Não é possível falar desse tema, sem lembrar que no Brasil, segundo dados do INAF de 2018, 26% de sua população é qualificada como analfabeta funcional, 34% tendo um alfabetismo elementar, 25% intermediário e apenas 12% com proficiência na leitura. Ou seja, 88% da população possui alguma dificuldade na leitura e apenas 12% tem a capacidade completa de ler, compreender textos e fazer inferências daquilo que lhe é apresentado. Segundo dados do PISA de 2018, somente 0,2% dos alunos do Ensino Médio tem o nível máximo de leitura esperado, enquanto os outros 99,8% revelam algum nível de dificuldade. 

A pandemia do coronavírus tornou esse cenário ainda mais dramático. A necessidade do ensino à distância emerge num contexto onde, segundo dados do Comitê Gestor da Internet no Brasil, 58% dos domicílios não têm acesso a computadores e 33% não dispõem de internet. Ou seja, enquanto existem estudantes com acesso a boa conexão de internet e a possibilidade de acompanhar as aulas a distância, outros milhões ficam a margem desse modelo. Além disso, mesmo que possuam acesso à rede, podem não ter um espaço adequado para o estudo ou, ainda, um computador livre que não precise ser dividido com os responsáveis. 

Taxar livros coloca o Brasil mais uma vez na contramão do mundo e contribui ainda mais para a manutenção dessa desigualdade escabrosa.
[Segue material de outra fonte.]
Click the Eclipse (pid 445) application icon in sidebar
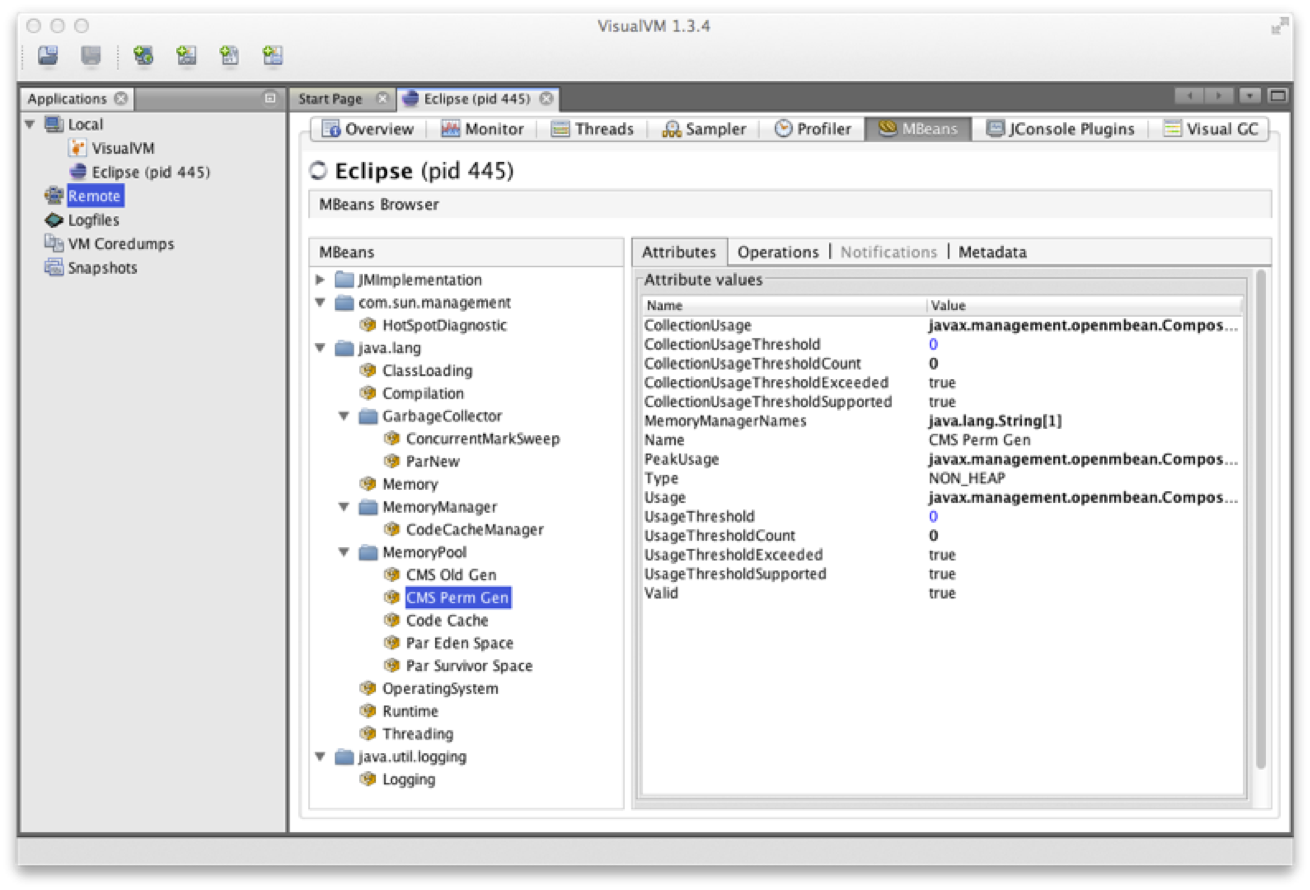1310x890 pixels. [78, 172]
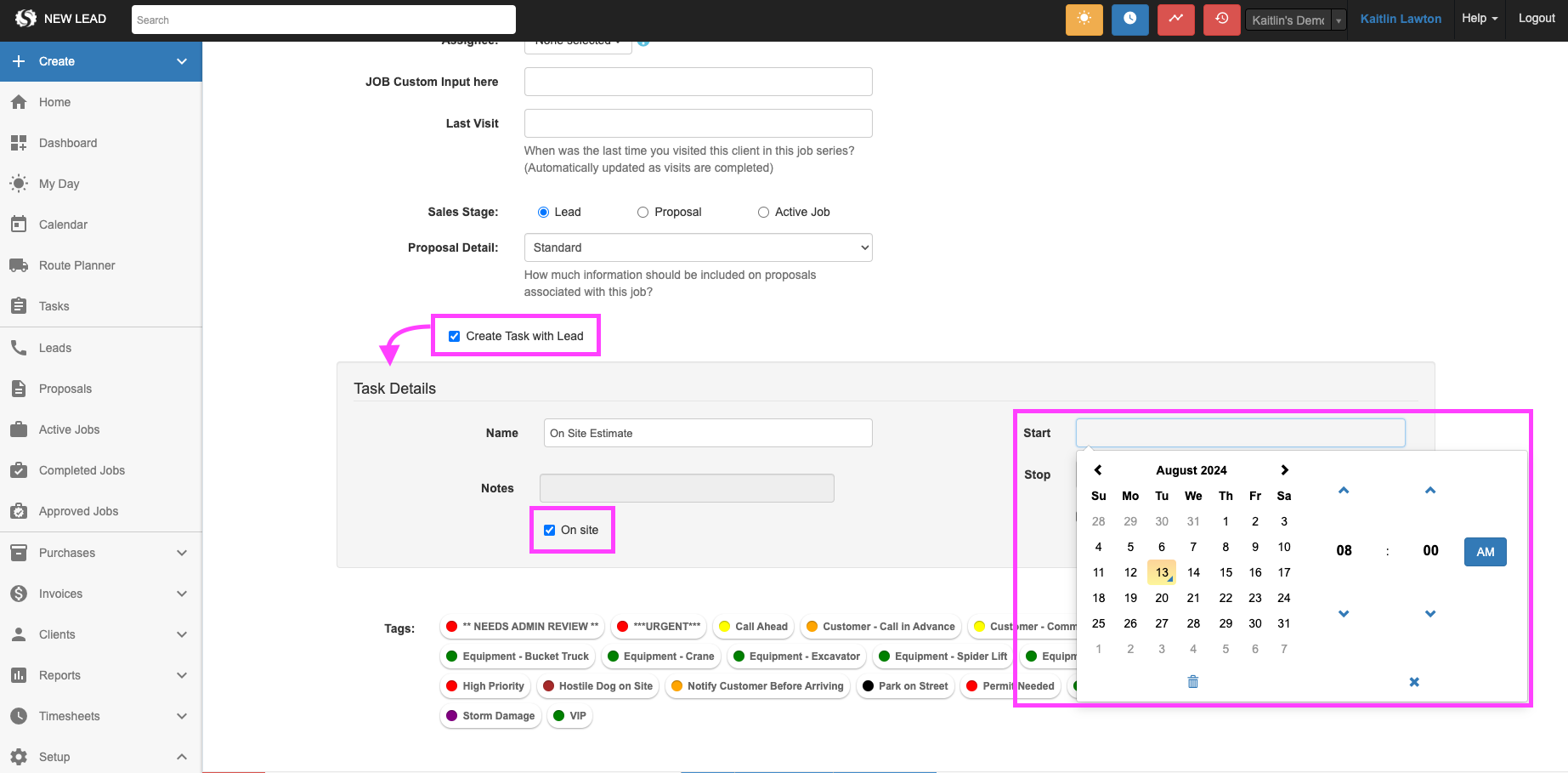
Task: Click the trash icon to clear the date
Action: (1193, 682)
Além disso, impede que haja desenvolvimento econômico sustentável e o verdadeiro crescimento do país, para além da mera concentração de renda na mão de poucos, mas aquele que caminhe para a redução da pobreza e maior escolaridade do povo com maior qualidade. 

O desenvolvimento do hábito da leitura é um processo constante, que deve começar bastante cedo, sendo estimulado em casa e na escola, de modo que possa continuar pela vida toda. A “atmosfera literária” é um dos fatores fundamentais para desenvolver o interesse pela leitura. Esta, se faz presente no contato com livros, bem como com outros meios diversificados que estimulem o interesse pelas narrativas e desperte a vontade de ler. Nas crianças a vivência nesse ambiente é fundamental, pois irá impactar no desenvolvimento de seu vocabulário, bem como na formação de um sujeito crítico e criativo, na maneira como compreende e atua em sociedade. Ao encarecer os livros, dificultando o acesso a estes, é certo que o prejuízo aos mais pobres pode se protelar por toda a vida.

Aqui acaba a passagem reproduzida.